**Required work**
Reproduce each of the following lines character for character, without any changes.

**Data provided**
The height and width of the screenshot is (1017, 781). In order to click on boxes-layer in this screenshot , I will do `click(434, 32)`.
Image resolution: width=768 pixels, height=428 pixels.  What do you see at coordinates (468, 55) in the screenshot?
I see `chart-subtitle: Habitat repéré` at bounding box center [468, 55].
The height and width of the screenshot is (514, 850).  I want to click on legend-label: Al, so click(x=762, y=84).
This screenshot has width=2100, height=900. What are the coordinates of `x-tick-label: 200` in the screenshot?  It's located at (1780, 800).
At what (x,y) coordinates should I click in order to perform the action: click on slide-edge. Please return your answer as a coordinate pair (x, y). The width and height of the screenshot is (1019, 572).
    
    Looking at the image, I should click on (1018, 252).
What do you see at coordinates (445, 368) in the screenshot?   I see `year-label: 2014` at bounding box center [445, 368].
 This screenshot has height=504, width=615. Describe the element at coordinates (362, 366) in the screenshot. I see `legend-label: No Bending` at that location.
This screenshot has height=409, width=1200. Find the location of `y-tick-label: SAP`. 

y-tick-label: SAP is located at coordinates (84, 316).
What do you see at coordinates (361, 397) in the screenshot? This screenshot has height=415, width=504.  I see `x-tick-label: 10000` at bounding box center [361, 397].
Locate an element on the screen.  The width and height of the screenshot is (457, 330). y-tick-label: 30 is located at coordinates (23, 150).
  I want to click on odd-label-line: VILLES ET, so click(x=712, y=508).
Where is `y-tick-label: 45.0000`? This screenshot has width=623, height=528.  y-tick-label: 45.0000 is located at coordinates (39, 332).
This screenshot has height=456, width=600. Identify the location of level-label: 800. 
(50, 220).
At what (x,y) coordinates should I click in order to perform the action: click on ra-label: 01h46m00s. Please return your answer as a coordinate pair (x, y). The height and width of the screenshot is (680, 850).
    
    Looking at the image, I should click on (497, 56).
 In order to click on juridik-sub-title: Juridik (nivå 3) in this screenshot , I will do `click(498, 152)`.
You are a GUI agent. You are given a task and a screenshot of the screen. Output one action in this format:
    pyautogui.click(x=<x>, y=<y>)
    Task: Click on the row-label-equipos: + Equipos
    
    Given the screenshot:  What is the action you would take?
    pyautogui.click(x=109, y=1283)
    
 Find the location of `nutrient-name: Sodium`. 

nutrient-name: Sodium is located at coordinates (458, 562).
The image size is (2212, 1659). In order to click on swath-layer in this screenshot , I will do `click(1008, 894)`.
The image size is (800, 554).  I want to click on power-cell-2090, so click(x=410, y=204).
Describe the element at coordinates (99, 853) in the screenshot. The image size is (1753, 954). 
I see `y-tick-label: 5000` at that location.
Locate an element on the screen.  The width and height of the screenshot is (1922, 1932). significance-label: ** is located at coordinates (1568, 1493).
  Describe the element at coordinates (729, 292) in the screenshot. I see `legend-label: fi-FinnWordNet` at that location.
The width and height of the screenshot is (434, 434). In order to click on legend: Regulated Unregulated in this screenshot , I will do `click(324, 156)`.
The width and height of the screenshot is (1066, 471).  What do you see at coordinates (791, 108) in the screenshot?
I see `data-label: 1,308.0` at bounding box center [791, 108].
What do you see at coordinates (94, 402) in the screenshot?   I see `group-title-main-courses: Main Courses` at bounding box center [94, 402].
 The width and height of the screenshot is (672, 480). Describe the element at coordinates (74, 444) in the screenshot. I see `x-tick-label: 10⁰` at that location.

**Solved exercise**
The height and width of the screenshot is (1017, 781). In order to click on boxes-layer in this screenshot , I will do `click(434, 32)`.
Image resolution: width=768 pixels, height=428 pixels.  What do you see at coordinates (468, 55) in the screenshot?
I see `chart-subtitle: Habitat repéré` at bounding box center [468, 55].
The height and width of the screenshot is (514, 850).  I want to click on legend-label: Al, so click(x=762, y=84).
This screenshot has width=2100, height=900. What are the coordinates of `x-tick-label: 200` in the screenshot?  It's located at (1780, 800).
At what (x,y) coordinates should I click in order to perform the action: click on slide-edge. Please return your answer as a coordinate pair (x, y). The width and height of the screenshot is (1019, 572).
    
    Looking at the image, I should click on (1018, 252).
What do you see at coordinates (445, 368) in the screenshot?   I see `year-label: 2014` at bounding box center [445, 368].
 This screenshot has height=504, width=615. Describe the element at coordinates (362, 366) in the screenshot. I see `legend-label: No Bending` at that location.
This screenshot has height=409, width=1200. Find the location of `y-tick-label: SAP`. 

y-tick-label: SAP is located at coordinates (84, 316).
What do you see at coordinates (361, 397) in the screenshot? This screenshot has height=415, width=504.  I see `x-tick-label: 10000` at bounding box center [361, 397].
Locate an element on the screen.  The width and height of the screenshot is (457, 330). y-tick-label: 30 is located at coordinates (23, 150).
  I want to click on odd-label-line: VILLES ET, so click(x=712, y=508).
Where is `y-tick-label: 45.0000`? This screenshot has width=623, height=528.  y-tick-label: 45.0000 is located at coordinates (39, 332).
This screenshot has height=456, width=600. Identify the location of level-label: 800. 
(50, 220).
At what (x,y) coordinates should I click in order to perform the action: click on ra-label: 01h46m00s. Please return your answer as a coordinate pair (x, y). The height and width of the screenshot is (680, 850).
    
    Looking at the image, I should click on (497, 56).
 In order to click on juridik-sub-title: Juridik (nivå 3) in this screenshot , I will do `click(498, 152)`.
You are a GUI agent. You are given a task and a screenshot of the screen. Output one action in this format:
    pyautogui.click(x=<x>, y=<y>)
    Task: Click on the row-label-equipos: + Equipos
    
    Given the screenshot:  What is the action you would take?
    pyautogui.click(x=109, y=1283)
    
 Find the location of `nutrient-name: Sodium`. 

nutrient-name: Sodium is located at coordinates (458, 562).
The image size is (2212, 1659). In order to click on swath-layer in this screenshot , I will do `click(1008, 894)`.
The image size is (800, 554).  I want to click on power-cell-2090, so click(x=410, y=204).
Describe the element at coordinates (99, 853) in the screenshot. The image size is (1753, 954). 
I see `y-tick-label: 5000` at that location.
Locate an element on the screen.  The width and height of the screenshot is (1922, 1932). significance-label: ** is located at coordinates (1568, 1493).
  Describe the element at coordinates (729, 292) in the screenshot. I see `legend-label: fi-FinnWordNet` at that location.
The width and height of the screenshot is (434, 434). In order to click on legend: Regulated Unregulated in this screenshot , I will do `click(324, 156)`.
The width and height of the screenshot is (1066, 471).  What do you see at coordinates (791, 108) in the screenshot?
I see `data-label: 1,308.0` at bounding box center [791, 108].
What do you see at coordinates (94, 402) in the screenshot?   I see `group-title-main-courses: Main Courses` at bounding box center [94, 402].
 The width and height of the screenshot is (672, 480). Describe the element at coordinates (74, 444) in the screenshot. I see `x-tick-label: 10⁰` at that location.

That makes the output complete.